* Start MATERIAL SUPPLIED *

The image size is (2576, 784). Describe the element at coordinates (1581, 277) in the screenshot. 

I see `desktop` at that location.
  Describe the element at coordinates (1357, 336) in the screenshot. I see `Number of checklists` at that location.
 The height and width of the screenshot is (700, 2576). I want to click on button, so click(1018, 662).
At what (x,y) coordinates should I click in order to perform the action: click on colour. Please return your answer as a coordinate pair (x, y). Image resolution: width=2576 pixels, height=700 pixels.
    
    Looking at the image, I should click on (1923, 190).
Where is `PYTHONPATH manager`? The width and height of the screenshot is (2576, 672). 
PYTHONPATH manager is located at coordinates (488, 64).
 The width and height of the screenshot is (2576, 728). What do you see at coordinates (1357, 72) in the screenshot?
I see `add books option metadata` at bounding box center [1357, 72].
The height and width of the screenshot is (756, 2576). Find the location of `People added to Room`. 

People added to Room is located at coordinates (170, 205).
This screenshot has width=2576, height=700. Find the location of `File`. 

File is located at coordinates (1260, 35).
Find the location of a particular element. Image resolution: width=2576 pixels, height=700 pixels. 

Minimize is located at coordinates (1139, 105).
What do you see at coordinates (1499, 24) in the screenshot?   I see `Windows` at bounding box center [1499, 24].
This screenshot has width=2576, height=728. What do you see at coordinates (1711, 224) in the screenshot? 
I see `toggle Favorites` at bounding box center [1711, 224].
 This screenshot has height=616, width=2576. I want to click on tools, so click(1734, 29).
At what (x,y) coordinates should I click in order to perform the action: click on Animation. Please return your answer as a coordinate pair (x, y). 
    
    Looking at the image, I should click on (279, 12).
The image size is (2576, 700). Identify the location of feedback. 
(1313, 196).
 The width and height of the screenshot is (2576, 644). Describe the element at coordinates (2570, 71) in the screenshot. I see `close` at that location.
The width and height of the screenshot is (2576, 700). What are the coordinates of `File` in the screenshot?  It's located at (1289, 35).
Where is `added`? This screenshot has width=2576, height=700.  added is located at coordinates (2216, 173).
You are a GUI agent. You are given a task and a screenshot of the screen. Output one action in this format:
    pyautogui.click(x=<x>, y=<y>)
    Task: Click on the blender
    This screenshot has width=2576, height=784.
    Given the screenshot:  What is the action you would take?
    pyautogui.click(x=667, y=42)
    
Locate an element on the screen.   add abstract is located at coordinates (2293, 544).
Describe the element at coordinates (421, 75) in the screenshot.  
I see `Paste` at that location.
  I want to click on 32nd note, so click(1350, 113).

* End MATERIAL SUPPLIED *

Return all of the data above line for line, with no changes.

• **THE SOLUTION**:
The image size is (2576, 784). Describe the element at coordinates (1581, 277) in the screenshot. 

I see `desktop` at that location.
  Describe the element at coordinates (1357, 336) in the screenshot. I see `Number of checklists` at that location.
 The height and width of the screenshot is (700, 2576). I want to click on button, so click(1018, 662).
At what (x,y) coordinates should I click in order to perform the action: click on colour. Please return your answer as a coordinate pair (x, y). Image resolution: width=2576 pixels, height=700 pixels.
    
    Looking at the image, I should click on (1923, 190).
Where is `PYTHONPATH manager`? The width and height of the screenshot is (2576, 672). 
PYTHONPATH manager is located at coordinates (488, 64).
 The width and height of the screenshot is (2576, 728). What do you see at coordinates (1357, 72) in the screenshot?
I see `add books option metadata` at bounding box center [1357, 72].
The height and width of the screenshot is (756, 2576). Find the location of `People added to Room`. 

People added to Room is located at coordinates (170, 205).
This screenshot has width=2576, height=700. Find the location of `File`. 

File is located at coordinates (1260, 35).
Find the location of a particular element. Image resolution: width=2576 pixels, height=700 pixels. 

Minimize is located at coordinates (1139, 105).
What do you see at coordinates (1499, 24) in the screenshot?   I see `Windows` at bounding box center [1499, 24].
This screenshot has width=2576, height=728. What do you see at coordinates (1711, 224) in the screenshot? 
I see `toggle Favorites` at bounding box center [1711, 224].
 This screenshot has height=616, width=2576. I want to click on tools, so click(1734, 29).
At what (x,y) coordinates should I click in order to perform the action: click on Animation. Please return your answer as a coordinate pair (x, y). 
    
    Looking at the image, I should click on (279, 12).
The image size is (2576, 700). Identify the location of feedback. 
(1313, 196).
 The width and height of the screenshot is (2576, 644). Describe the element at coordinates (2570, 71) in the screenshot. I see `close` at that location.
The width and height of the screenshot is (2576, 700). What are the coordinates of `File` in the screenshot?  It's located at (1289, 35).
Where is `added`? This screenshot has width=2576, height=700.  added is located at coordinates (2216, 173).
You are a GUI agent. You are given a task and a screenshot of the screen. Output one action in this format:
    pyautogui.click(x=<x>, y=<y>)
    Task: Click on the blender
    This screenshot has width=2576, height=784.
    Given the screenshot:  What is the action you would take?
    pyautogui.click(x=667, y=42)
    
Locate an element on the screen.   add abstract is located at coordinates (2293, 544).
Describe the element at coordinates (421, 75) in the screenshot.  
I see `Paste` at that location.
  I want to click on 32nd note, so click(1350, 113).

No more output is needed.